U.S. Court of Appeals for the Fifth Circuit, 2005

United States v. Cowan

United States v. Cowan
U.S. Court of Appeals for the Fifth Circuit · Decided August 16, 2005 · Benavides, Clement, Per Curiam, Prado
140 F. App'x 573

United States v. Cowan

Opinion

PER CURIAM: *

Darrel Lynn Cowan pleaded guilty to one count of importing marijuana into the *574 United States in violation of 21 U.S.C. §§ 952 and 960(a), (b). The district court sentenced him to 46 months in prison, and Cowan now appeals.

Cowan concedes that his argument that the statutes under which he was convicted are unconstitutional because they treat drug quantity as sentencing factors rather than elements of the.offense is foreclosed by United States v. Slaughter, 238 F.3d 580, 582 (5th Cir. 2000). He raises it only to preserve it for further review.

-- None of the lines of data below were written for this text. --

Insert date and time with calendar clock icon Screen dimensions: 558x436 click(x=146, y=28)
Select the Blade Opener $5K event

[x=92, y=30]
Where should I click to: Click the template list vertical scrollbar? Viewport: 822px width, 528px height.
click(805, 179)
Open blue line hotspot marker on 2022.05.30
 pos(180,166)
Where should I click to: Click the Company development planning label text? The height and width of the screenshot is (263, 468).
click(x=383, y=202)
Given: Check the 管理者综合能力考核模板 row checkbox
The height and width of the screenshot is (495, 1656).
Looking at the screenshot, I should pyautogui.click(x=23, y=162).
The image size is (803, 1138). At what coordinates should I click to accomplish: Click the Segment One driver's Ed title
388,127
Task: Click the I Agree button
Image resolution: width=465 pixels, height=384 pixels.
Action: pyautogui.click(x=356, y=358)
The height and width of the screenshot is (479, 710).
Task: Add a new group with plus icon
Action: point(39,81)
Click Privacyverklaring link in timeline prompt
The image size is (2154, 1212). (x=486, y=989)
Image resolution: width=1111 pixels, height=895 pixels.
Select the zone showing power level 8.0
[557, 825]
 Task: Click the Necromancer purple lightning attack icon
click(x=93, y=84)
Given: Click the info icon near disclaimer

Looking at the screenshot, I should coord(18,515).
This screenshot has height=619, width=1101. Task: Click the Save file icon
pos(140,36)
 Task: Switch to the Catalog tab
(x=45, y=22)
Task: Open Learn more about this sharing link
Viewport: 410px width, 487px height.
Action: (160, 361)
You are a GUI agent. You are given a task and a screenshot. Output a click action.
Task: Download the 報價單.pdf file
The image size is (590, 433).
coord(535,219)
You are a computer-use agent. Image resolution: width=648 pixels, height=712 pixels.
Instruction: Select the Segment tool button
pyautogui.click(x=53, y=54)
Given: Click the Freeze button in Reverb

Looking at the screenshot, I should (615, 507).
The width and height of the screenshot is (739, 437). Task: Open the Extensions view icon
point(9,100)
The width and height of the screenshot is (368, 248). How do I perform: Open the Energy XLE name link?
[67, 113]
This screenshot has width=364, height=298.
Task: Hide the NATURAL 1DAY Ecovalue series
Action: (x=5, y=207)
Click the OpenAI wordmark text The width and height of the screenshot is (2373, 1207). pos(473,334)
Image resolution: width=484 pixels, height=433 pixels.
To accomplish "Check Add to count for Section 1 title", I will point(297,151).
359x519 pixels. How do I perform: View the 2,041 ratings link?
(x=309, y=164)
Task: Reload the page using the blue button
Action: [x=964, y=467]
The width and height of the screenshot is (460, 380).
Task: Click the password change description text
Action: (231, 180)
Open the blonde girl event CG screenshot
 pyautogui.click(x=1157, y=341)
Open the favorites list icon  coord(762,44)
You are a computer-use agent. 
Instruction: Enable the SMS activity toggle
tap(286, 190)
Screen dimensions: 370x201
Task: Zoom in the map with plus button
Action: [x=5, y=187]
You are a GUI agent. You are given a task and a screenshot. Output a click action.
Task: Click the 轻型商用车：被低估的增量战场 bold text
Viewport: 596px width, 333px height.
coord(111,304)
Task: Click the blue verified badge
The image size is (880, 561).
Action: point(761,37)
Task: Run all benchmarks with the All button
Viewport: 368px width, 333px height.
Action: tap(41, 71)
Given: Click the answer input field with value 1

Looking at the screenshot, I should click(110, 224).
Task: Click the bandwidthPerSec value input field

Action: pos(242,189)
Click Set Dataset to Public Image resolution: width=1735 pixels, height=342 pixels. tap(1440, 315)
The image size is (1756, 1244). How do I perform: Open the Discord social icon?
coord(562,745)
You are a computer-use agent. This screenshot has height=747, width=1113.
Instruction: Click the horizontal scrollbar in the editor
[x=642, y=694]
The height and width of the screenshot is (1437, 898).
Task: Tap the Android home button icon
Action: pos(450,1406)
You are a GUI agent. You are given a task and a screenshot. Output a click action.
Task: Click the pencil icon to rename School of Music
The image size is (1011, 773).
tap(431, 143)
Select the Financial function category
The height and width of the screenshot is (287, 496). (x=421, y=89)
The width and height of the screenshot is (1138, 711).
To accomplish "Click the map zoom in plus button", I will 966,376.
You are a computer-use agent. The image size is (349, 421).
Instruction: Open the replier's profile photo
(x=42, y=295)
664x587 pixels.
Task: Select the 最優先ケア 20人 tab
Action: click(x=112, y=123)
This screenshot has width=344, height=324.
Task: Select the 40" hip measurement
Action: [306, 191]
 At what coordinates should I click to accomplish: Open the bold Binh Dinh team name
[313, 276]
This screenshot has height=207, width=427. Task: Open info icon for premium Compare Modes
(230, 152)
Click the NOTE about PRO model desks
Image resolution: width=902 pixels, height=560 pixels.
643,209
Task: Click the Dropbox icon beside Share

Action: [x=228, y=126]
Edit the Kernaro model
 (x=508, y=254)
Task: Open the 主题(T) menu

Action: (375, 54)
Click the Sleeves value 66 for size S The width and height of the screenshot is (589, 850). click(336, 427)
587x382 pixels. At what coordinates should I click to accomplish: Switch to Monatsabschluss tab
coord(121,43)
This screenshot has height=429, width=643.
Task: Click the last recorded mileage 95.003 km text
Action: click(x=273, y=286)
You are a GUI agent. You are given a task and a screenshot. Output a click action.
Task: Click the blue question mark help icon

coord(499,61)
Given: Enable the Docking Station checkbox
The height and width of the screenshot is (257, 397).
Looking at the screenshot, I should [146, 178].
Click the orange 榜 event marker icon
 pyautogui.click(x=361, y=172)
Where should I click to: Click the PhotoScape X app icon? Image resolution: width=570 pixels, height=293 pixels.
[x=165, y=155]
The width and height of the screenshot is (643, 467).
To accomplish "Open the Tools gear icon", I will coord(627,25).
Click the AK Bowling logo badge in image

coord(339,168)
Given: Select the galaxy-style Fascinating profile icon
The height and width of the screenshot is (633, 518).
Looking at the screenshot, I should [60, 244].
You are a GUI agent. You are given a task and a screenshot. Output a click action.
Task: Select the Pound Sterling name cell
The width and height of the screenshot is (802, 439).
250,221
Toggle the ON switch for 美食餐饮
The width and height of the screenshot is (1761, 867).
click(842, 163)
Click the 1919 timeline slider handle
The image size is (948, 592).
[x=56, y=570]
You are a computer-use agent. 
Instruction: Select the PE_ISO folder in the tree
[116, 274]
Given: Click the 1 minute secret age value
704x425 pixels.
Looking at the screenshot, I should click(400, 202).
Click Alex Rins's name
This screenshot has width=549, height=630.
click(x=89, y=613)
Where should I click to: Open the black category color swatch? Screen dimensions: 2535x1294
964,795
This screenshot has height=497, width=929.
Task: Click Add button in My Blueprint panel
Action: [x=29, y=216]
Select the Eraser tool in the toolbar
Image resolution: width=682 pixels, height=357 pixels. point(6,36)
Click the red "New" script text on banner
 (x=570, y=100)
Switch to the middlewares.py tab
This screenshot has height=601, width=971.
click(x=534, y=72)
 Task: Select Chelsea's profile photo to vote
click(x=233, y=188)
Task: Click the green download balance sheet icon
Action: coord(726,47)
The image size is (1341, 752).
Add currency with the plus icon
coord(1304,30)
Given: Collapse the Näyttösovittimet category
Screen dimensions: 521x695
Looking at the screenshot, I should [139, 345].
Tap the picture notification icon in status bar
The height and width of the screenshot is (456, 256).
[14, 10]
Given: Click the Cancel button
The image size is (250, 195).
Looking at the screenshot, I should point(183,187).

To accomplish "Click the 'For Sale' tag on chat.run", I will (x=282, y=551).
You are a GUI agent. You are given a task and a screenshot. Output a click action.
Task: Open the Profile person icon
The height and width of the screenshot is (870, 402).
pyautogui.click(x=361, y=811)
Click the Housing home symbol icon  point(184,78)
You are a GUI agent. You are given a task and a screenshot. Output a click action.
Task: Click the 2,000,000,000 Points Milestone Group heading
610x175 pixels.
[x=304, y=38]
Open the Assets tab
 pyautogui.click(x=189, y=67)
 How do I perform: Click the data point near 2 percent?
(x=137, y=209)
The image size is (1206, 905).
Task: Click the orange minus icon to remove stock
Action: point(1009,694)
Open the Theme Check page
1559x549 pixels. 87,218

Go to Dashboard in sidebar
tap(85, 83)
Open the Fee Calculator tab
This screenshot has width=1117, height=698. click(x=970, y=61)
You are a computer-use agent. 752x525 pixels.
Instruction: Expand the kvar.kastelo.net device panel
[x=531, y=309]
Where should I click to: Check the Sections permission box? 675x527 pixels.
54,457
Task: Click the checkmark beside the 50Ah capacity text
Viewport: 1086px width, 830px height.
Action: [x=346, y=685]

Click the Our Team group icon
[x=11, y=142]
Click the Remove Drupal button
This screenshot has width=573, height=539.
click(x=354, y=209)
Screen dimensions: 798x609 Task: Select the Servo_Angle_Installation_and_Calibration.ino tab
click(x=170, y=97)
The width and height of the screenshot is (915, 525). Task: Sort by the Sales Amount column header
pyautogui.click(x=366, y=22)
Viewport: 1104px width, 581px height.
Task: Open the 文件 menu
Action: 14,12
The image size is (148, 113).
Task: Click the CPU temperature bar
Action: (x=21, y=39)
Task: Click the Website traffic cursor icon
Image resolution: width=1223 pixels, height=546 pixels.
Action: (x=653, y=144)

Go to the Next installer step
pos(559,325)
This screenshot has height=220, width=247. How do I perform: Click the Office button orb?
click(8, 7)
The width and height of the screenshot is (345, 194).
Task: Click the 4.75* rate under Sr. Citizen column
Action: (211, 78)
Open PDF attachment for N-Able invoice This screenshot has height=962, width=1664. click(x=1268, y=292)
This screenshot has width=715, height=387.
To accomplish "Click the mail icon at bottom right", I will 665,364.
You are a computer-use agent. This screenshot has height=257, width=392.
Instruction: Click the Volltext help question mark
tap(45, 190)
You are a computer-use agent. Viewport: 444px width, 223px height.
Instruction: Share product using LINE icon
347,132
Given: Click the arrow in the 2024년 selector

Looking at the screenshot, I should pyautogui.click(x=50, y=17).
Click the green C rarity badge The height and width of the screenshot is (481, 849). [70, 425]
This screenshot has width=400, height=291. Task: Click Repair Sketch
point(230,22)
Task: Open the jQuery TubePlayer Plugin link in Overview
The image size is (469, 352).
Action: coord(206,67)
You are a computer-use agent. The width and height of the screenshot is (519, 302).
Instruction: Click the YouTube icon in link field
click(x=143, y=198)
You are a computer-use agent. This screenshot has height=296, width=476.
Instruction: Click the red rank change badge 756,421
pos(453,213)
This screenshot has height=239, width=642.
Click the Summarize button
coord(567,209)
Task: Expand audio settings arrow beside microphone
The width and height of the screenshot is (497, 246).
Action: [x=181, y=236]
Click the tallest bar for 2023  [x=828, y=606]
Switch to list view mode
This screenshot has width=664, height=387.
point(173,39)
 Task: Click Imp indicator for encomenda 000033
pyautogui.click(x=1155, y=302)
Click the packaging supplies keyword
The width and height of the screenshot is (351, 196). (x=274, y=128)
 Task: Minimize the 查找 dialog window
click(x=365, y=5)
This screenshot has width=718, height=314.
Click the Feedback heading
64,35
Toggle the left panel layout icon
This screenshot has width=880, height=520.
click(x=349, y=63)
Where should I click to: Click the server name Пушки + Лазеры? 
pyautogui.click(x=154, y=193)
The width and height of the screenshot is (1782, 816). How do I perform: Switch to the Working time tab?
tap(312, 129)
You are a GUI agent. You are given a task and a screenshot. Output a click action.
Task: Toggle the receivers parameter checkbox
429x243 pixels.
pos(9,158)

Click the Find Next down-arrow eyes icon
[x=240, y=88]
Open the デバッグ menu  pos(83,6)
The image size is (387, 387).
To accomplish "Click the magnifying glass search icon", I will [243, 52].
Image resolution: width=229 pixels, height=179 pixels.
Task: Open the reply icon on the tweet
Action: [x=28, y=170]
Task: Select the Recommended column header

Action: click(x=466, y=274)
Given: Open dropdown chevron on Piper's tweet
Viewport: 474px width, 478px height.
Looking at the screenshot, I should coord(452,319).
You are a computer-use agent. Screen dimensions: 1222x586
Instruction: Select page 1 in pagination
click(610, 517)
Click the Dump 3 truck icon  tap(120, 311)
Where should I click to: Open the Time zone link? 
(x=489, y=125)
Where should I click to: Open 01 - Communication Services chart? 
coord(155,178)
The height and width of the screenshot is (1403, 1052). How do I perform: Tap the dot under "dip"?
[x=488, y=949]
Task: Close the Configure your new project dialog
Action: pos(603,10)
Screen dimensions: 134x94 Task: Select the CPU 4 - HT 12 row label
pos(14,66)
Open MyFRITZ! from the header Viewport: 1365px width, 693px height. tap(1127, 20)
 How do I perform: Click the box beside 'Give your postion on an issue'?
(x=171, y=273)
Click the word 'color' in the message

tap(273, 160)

Cowan also contends that his sentence is unconstitutional in light of the rule announced in United States v. Booker, — U.S.-, 125 S.Ct. 738, 160 L.Ed.2d 621 (2005), because the district court imposed the sentence pursuant to the then-mandatory Federal Sentencing Guidelines, which Booker rendered advisory. We review for plain error. See United States v. Mares, 402 F.3d 511, 520 (5th Cir. 2005), petition for cert. filed (Mar. 31, 2005) (No. 04-9517). Imposition of a sentence under the former mandatory guideline regime constitutes error that is plain, i.e., obvious. See United States v. Martinez-Lugo, 411 F.3d 597, 600 (5th Cir. 2005).

We reject Cowan’s argument that such error is structural or presumptively prejudicial with respect to whether the error affects substantial rights, and we employ the same analysis set forth in Mares. See id. at.601. As there is no indication in the record that the district court would have given Cowan a lower sentence under an advisory system, Cowan cannot demonstrate that_ any error in the mandatory application of the Guidelines affected his substantial rights. See id.

For the foregoing reasons, the judgment of the district court is AFFIRMED.

*

Pursuant to 5th Cir. R. 47.5, the court has determined that this opinion should not be *574 published and is not precedent except under the limited circumstances set forth in 5th Cir. R. 47.5.4.